6.  Tell us about your etsy shop.  What’s your favorite item?  (And can we see pictures?)

It’s an ever-evolving project. I began my shop in late October 2009 with mostly sewn items made from FabMo fabrics.  But the more I delve into my creativity, the more channels it wants to go into!

I think my current favorite items are probably my brooches and hair fripperies (my own name for them!). Here’s one I particularly love:

7.  I noticed that you have a unique approach to clothing.  Tell us what you think on the subject.

I’m still not skilled enough to make my own clothes, but sewing has wholly changed the way I view shopping and clothes. For starters, soon after I learned to sew, I stopped wanting to buy anything I could make myself. There’s no sense in paying $75 for a bag when I can make my own, or for a cardigan that I could easily embellish with similar ribbons and embroidery! Moreover, doing so much sewing has really shown me how much work goes into everything we wear.

When I look at clothes now, I don’t see price tags; I see hours of labor.

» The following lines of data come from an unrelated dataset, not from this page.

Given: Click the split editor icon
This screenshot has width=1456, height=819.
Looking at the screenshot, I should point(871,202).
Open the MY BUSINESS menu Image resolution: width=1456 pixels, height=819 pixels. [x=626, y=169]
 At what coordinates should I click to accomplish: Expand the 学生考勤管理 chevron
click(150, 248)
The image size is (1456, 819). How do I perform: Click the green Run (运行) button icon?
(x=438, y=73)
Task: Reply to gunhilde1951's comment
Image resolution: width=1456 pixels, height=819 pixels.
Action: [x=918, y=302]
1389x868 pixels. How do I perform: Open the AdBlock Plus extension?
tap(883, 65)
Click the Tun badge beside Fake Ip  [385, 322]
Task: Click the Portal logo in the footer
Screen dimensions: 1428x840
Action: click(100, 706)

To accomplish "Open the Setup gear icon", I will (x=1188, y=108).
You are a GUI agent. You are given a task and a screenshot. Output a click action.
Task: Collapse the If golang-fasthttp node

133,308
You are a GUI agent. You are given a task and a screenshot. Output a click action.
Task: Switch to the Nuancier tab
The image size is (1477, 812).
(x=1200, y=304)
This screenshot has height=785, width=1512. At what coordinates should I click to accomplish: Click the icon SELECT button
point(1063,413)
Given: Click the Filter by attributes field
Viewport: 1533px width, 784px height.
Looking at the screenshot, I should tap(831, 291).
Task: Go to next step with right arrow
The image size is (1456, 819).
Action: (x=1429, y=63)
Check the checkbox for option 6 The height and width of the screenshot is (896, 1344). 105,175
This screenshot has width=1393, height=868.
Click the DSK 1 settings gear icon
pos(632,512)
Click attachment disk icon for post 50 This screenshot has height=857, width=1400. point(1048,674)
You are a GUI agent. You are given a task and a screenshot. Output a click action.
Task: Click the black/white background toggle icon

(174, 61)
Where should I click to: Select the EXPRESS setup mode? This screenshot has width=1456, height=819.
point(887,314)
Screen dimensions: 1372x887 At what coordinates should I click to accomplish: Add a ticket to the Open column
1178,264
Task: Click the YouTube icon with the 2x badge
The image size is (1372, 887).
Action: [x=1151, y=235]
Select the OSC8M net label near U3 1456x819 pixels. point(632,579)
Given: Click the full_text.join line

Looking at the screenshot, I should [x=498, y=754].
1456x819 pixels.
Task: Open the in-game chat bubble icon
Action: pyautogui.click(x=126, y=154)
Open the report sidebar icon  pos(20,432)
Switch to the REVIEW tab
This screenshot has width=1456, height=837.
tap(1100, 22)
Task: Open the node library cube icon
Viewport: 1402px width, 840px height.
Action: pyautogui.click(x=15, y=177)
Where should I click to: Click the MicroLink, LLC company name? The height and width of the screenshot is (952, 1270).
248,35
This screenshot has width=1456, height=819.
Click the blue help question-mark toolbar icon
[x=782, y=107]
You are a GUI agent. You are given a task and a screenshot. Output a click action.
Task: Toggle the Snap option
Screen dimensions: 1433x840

I have the luxury of being my own boss and of setting my own prices on my creations, but most of the people who work every day to make our clothes, shoes, and accessories don’t have this status. This perspective has made me completely uninterested in cheap, mass-produced clothing.

If I’m going to wear the products of someone else’s labor, I want that person to have been paid fairly, and I want them to have been involved with what they made in some way — not just churning out piece after piece in a factory.

8.  What is a constant challenge for you on this journey?

Balance, always balance! Creativity is rarely a problem; I have more ideas than I’ll ever be able to use. I think I’m finally learning to trust myself and move forward with confidence. But finding balance is a daily test, whether it’s maintaining a healthy work-life relationship; trying to juggle my writing, drawing, and crafting; or even just eating right and getting enough exercise.

9. What advice would you give to those who have just started to repurpose and create from materials that used to have a different life?  And why should people be motivated to try to turn to these resources?

First, I’d say congratulations on taking this step!

Second, I’d refer crafters to this thread I started in the Etsy forums.  Fellow eco-crafters have lots of great ideas and experience on how to use repurposed materials, and many of them share these thoughts on this thread.

My main advice is: just go for it. The more you seek out and work with these materials, the better you’ll get at it. You’ll be able to look at things with new eyes, and you’ll keep coming up with more and more ways to reuse something! Your creations will be 100% unique, you’re diverting material from landfill and giving it new life, you can feel better about your consumption habits, and you get to exercise your creativity. You get to look at your work with the satisfaction of someone who’s confronted a problem (“what do I make from this??”) and figured out a solution!

* * * * * * * *

A big thank you to Lisa for some wonderful thoughts.  Now she’s kindly offered to share one of her newest handmade creations with a lucky reader.  I love how she’s repurposed old papers into these beautiful notebook dividers.  I don’t know about you, but when it comes to the paper section of The Declutter Project, I could really use a few of these.

THE PRIZE: One winner will receive a set of Lisa’s repurposed page dividers.

SHIPPING:   She’ll happily ship from the US to you anywhere you live.  Yeah!  Note: these dividers are made with standard US/Canada dimensions.  It’s a little shorter and fatter than A4 paper like the rest of the world uses.

HOW TO ENTER:   Leave a comment below to tell us about a favorite handmade item in your house.  The catch?  Can you think of an item that was not made by an immediate member of your family?

DEADLINE:   Entries must be received by Monday, May 24 at midnight in San Francisco where Lisa lives.  The winner will be announced Tuesday.